- Study text:
_____
Jonathan Moseley has represented Meggs since October—work that’s included filing a motion that seemed to compare Covid vaccine policies to the Holocaust. Now Moseley is being forced to step aside due to his disbarment in Virginia last month for what the state bar said were improper billing practices. In interviews, he said that Powell’s group, Defending the Republic, had covered all his fees in the Meggs case, more than $70,000 through March. And he told me earlier this month that he expected that Meggs’ new counsel “would get funded in place of me for this work.”

The attorneys taking over Meggs’ case—Juli Haller and Stanley Woodward—declined to answer questions about their relationship with Defending the Republic and wouldn’t say whether the group would continue picking up the tab for Meggs’ defense. But according to Moseley, Powell’s organization is already paying for Haller to represent Meggs’ wife, Connie. Haller, who worked closely with Powell in 2020 to promote election fraud claims in court, now functions “like a liaison” for Powell, according to Moseley. Moseley said that it was Haller who initially recruited him to represent Kelly Meggs and arranged for him to be compensated by Defending the Republic.

As Buzzfeed previously reported, Moseley has said that Defending the Republic is also paying the legal bills for other January 6 defendants: Oath Keepers founder Stewart Rhodes and Kenneth Harrelson, another Oath Keeper. Additionally, Moseley wrote in a court filing in December that Defending the Republic had agreed to pay “legal fees and expenses” for Zach Rehl, the head of the Philadelphia chapter of the Proud Boys, who faces conspiracy charges related to his role in the attack. All of these defendants have pleaded not guilty.
_____
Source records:
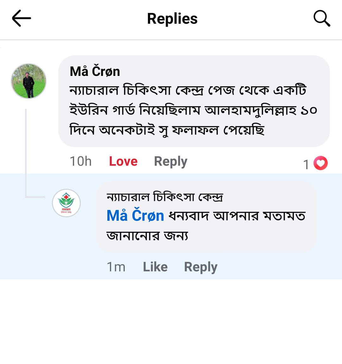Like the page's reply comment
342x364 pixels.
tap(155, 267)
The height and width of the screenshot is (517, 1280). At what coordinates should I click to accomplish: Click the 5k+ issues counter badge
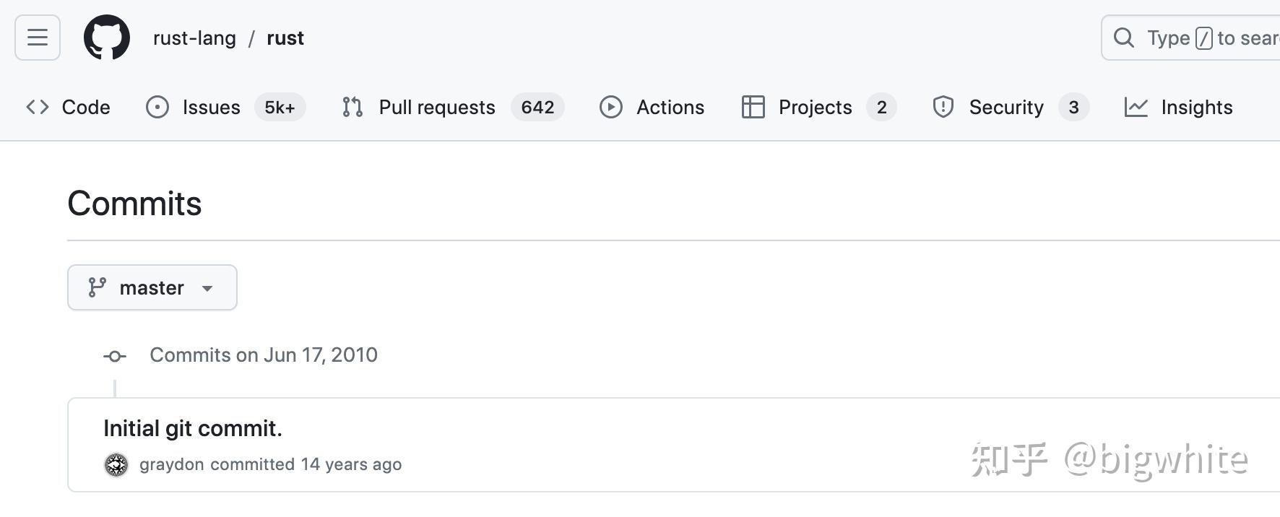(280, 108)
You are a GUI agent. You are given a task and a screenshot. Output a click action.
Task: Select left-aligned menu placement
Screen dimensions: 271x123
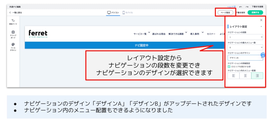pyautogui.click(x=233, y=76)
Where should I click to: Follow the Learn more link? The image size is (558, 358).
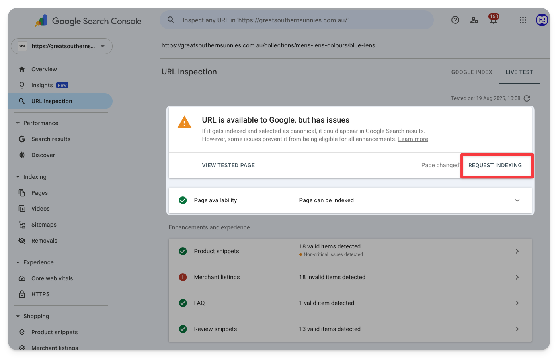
_____
- Instructions:
[a] Decide whether each statement agrees with the passage on the Meggs case: (i) Moseley's disbarment in Virginia came over billing practices the state bar called improper; (ii) Haller and Woodward confirmed that Defending the Republic would keep paying for Meggs' defense; (iii) according to Moseley, Haller first recruited him to represent Kelly Meggs. Answer yes or no for each, quoting the words of the passage that decide it.
[b] Reproduce part of the passage on the Meggs case word for word, starting with "The attorneys taking" and going on through "Defending the Republic.".

- Results of the exercise:
[a]
(i) Yes: "his disbarment in Virginia last month for what the state bar said were improper billing practices"
(ii) No: "declined to answer questions about their relationship with Defending the Republic and wouldn’t say whether the group would continue picking up the tab for Meggs’ defense"
(iii) Yes: "Moseley said that it was Haller who initially recruited him to represent Kelly Meggs"

[b]
The attorneys taking over Meggs’ case—Juli Haller and Stanley Woodward—declined to answer questions about their relationship with Defending the Republic and wouldn’t say whether the group would continue picking up the tab for Meggs’ defense. But according to Moseley, Powell’s organization is already paying for Haller to represent Meggs’ wife, Connie. Haller, who worked closely with Powell in 2020 to promote election fraud claims in court, now functions “like a liaison” for Powell, according to Moseley. Moseley said that it was Haller who initially recruited him to represent Kelly Meggs and arranged for him to be compensated by Defending the Republic.